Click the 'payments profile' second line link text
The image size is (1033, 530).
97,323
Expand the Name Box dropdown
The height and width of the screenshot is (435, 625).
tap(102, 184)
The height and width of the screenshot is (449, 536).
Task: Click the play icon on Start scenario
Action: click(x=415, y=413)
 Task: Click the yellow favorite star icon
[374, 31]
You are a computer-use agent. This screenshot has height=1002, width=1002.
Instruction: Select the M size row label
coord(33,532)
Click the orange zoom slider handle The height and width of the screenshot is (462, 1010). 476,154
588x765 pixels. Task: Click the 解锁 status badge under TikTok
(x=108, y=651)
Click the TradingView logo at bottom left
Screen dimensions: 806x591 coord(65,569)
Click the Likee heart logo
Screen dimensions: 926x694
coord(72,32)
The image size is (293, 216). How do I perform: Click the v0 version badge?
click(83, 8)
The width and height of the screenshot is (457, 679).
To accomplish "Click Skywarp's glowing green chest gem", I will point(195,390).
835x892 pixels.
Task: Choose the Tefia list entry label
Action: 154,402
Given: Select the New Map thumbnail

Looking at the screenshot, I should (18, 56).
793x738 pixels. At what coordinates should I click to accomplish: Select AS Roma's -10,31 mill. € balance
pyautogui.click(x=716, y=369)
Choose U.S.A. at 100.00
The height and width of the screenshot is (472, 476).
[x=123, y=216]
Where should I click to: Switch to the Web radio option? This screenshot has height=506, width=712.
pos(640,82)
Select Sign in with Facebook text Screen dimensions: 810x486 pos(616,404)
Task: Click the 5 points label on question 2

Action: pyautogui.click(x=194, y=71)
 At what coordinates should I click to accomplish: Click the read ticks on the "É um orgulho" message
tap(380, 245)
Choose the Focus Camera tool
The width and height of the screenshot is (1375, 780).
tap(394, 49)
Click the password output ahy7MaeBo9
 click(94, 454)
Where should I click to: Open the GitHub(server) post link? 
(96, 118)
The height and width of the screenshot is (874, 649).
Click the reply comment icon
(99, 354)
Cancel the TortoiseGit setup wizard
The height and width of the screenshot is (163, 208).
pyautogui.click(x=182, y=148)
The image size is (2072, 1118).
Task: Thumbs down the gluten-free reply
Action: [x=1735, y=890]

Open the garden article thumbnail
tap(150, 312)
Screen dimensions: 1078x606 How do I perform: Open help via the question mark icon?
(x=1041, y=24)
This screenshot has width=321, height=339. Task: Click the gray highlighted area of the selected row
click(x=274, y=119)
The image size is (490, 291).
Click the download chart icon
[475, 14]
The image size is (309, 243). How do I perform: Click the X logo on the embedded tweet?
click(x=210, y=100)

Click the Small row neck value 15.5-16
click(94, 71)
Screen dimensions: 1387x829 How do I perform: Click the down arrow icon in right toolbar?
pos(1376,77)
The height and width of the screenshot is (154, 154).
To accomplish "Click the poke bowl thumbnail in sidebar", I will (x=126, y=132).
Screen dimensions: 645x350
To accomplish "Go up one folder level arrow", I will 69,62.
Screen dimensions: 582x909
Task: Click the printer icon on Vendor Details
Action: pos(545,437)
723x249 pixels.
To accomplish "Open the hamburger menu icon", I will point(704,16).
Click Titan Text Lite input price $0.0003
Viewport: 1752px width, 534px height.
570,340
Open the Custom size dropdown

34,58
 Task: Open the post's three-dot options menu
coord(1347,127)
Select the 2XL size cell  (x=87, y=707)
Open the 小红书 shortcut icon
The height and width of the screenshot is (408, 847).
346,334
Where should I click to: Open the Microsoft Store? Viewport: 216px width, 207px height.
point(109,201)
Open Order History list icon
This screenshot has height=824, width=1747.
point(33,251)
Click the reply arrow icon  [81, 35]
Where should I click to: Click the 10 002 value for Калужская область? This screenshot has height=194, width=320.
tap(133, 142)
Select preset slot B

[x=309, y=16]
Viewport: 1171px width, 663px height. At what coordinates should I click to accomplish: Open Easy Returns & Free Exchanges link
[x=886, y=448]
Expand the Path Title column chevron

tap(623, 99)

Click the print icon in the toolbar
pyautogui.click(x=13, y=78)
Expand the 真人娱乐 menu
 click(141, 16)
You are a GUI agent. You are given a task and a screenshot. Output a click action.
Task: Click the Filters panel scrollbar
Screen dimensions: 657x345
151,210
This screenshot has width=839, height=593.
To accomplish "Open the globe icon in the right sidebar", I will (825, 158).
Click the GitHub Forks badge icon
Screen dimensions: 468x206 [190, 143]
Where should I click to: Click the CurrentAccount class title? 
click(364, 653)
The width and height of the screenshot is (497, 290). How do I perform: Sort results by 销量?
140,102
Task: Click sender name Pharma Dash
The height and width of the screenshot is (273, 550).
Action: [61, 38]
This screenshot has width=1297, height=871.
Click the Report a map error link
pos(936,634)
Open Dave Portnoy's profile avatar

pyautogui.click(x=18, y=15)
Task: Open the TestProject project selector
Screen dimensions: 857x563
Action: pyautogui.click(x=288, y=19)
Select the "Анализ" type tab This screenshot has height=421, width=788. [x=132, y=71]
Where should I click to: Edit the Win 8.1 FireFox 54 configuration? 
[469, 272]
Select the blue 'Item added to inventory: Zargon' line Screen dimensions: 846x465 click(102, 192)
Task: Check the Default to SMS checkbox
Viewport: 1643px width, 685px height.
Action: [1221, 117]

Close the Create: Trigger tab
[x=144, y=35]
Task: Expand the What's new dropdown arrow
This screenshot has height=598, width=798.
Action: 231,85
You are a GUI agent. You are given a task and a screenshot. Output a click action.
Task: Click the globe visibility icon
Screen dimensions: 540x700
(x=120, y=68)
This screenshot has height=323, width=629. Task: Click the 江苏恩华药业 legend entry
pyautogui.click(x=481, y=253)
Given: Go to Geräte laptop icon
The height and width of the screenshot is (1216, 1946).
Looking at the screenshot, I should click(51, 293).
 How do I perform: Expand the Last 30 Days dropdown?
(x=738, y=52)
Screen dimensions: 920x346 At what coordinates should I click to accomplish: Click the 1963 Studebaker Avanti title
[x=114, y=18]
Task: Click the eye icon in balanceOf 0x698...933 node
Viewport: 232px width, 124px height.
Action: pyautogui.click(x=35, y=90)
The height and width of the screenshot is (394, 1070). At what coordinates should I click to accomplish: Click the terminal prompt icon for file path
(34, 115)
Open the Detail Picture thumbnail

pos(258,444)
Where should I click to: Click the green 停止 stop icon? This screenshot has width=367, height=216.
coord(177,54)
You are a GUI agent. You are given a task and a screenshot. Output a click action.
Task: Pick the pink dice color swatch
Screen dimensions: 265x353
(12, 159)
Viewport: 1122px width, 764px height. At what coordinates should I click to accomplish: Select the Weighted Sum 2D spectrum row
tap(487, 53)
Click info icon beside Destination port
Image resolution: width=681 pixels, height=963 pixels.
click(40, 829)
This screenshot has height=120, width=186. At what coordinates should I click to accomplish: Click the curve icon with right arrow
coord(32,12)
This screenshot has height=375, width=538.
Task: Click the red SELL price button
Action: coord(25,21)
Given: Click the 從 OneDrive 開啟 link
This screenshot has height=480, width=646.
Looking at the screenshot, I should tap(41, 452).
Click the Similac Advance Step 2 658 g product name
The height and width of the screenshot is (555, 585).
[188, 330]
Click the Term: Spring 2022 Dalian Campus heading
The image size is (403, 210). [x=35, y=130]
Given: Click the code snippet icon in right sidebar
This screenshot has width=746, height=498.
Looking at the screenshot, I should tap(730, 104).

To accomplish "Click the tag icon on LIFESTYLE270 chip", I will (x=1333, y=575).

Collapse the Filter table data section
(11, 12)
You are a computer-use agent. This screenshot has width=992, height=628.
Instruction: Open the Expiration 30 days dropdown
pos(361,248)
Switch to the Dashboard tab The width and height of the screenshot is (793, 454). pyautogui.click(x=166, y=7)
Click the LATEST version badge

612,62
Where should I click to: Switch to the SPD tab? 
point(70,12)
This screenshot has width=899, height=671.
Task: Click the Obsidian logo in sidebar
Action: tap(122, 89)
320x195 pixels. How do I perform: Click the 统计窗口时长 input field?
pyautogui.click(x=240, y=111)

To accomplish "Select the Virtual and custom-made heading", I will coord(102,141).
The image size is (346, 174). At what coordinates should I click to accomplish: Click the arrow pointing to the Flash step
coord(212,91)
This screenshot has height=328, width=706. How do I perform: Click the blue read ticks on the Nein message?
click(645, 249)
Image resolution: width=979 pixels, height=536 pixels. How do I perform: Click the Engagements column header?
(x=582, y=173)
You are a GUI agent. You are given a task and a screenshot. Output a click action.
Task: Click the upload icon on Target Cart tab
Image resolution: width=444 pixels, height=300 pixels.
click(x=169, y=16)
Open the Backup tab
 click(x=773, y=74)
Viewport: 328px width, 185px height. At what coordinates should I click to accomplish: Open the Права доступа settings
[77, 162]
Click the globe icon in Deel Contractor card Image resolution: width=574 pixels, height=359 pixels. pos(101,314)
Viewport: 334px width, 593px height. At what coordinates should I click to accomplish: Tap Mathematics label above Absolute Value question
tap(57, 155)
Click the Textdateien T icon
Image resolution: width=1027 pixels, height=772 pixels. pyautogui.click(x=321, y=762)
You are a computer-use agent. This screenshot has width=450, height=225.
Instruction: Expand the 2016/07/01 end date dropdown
——
BRIEF » Using the material above, quote the first line and each line after it, stopping at and including the line that holds "Click the Likee heart logo".

TASK RESULT »
Click the 'payments profile' second line link text
The image size is (1033, 530).
97,323
Expand the Name Box dropdown
The height and width of the screenshot is (435, 625).
tap(102, 184)
The height and width of the screenshot is (449, 536).
Task: Click the play icon on Start scenario
Action: click(x=415, y=413)
 Task: Click the yellow favorite star icon
[374, 31]
You are a computer-use agent. This screenshot has height=1002, width=1002.
Instruction: Select the M size row label
coord(33,532)
Click the orange zoom slider handle The height and width of the screenshot is (462, 1010). 476,154
588x765 pixels. Task: Click the 解锁 status badge under TikTok
(x=108, y=651)
Click the TradingView logo at bottom left
Screen dimensions: 806x591 coord(65,569)
Click the Likee heart logo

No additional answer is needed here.